Data to use below:

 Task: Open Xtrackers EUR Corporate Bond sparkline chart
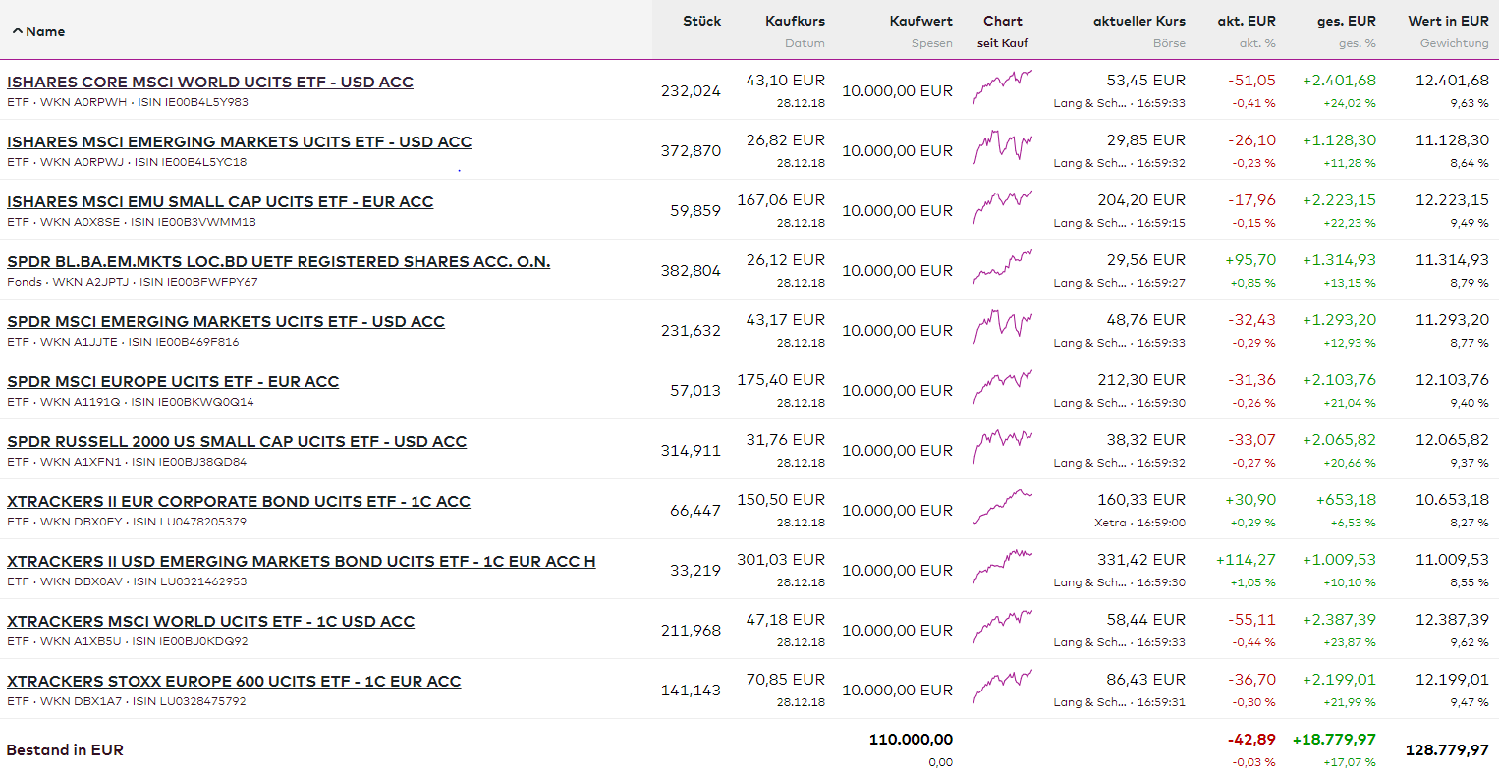pos(1003,506)
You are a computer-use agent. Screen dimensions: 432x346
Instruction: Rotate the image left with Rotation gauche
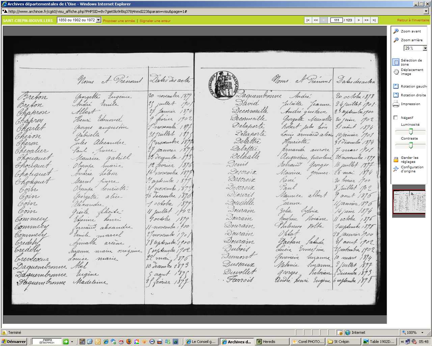[396, 87]
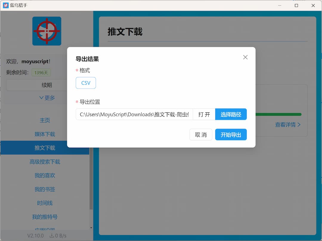Click the export path input field
This screenshot has width=322, height=241.
(134, 114)
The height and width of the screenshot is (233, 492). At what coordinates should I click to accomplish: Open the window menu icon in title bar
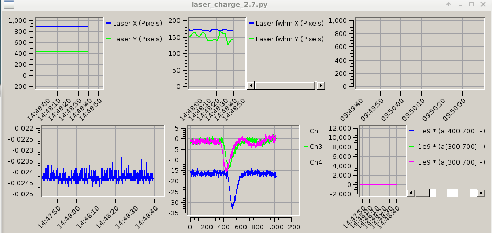7,5
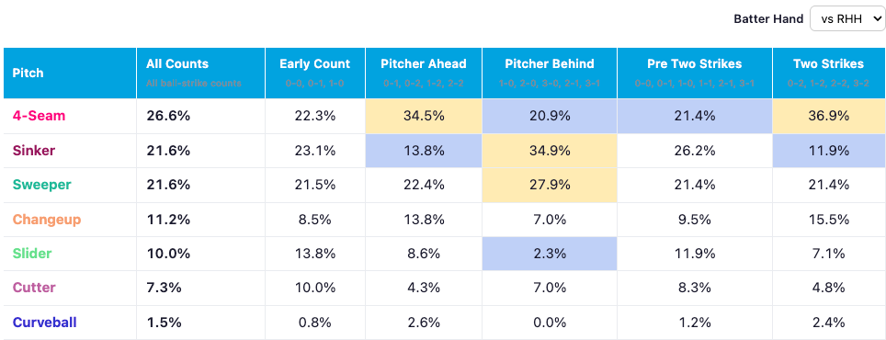Open the Sweeper pitch row label

click(x=41, y=185)
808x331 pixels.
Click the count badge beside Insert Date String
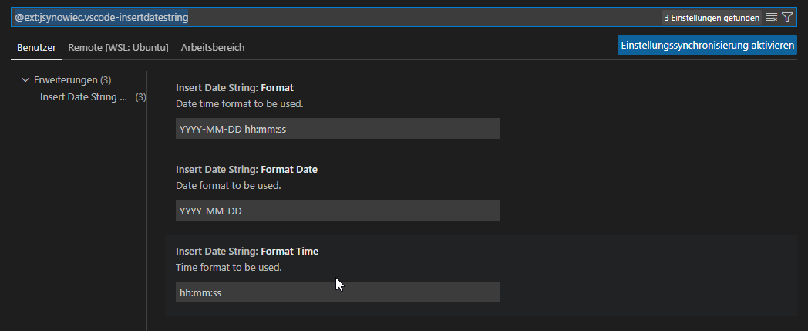[140, 97]
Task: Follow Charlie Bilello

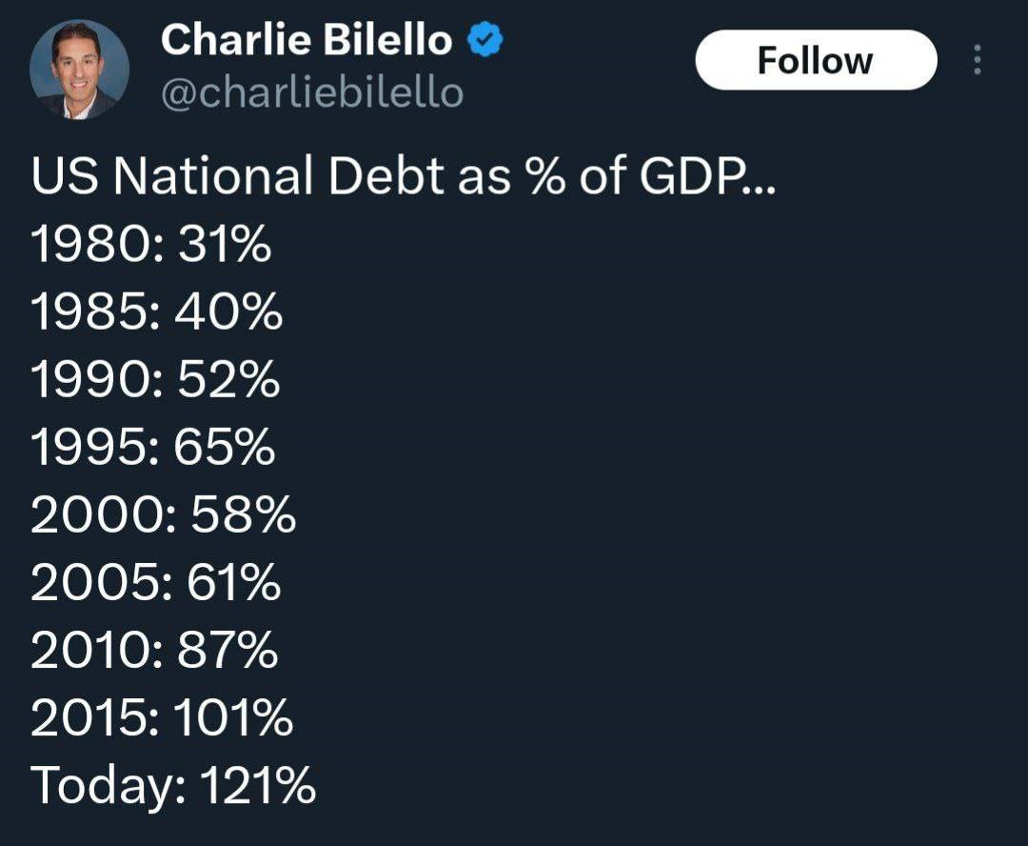Action: pyautogui.click(x=817, y=60)
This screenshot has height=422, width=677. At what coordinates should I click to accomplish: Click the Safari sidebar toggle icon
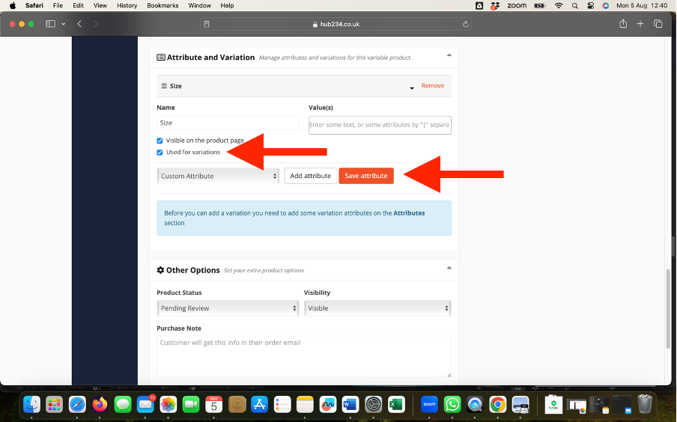[50, 24]
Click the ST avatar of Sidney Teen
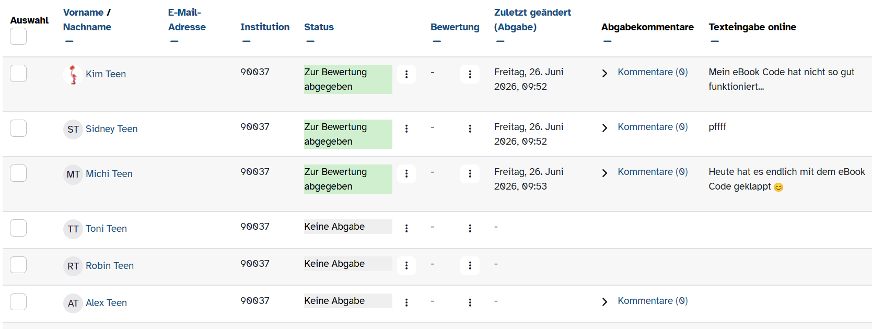872x329 pixels. point(73,130)
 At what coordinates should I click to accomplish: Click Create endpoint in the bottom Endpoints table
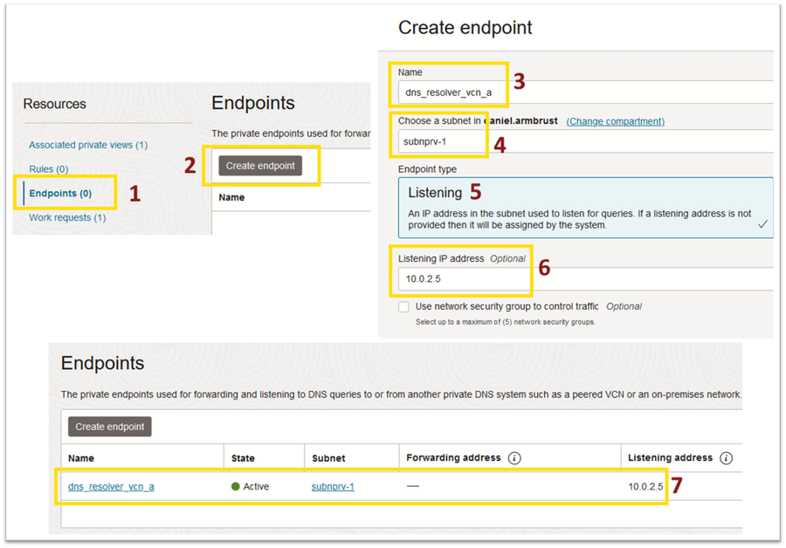click(109, 427)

End of Data to use.

** The problem **
When repeating the material above, keep every line exact and drop all pictures.

** Result of the exercise **
 Task: Open Xtrackers EUR Corporate Bond sparkline chart
pos(1003,506)
You are a computer-use agent. Screen dimensions: 432x346
Instruction: Rotate the image left with Rotation gauche
[396, 87]
Click the export path input field
This screenshot has width=322, height=241.
(134, 114)
The height and width of the screenshot is (233, 492). At what coordinates should I click to accomplish: Open the window menu icon in title bar
7,5
Open the Sweeper pitch row label

click(x=41, y=185)
808x331 pixels.
Click the count badge beside Insert Date String
[140, 97]
Task: Follow Charlie Bilello

Action: pyautogui.click(x=817, y=60)
This screenshot has height=422, width=677. At what coordinates should I click to accomplish: Click the Safari sidebar toggle icon
[50, 24]
Click the ST avatar of Sidney Teen
872x329 pixels. point(73,130)
 At what coordinates should I click to accomplish: Click Create endpoint in the bottom Endpoints table
click(109, 427)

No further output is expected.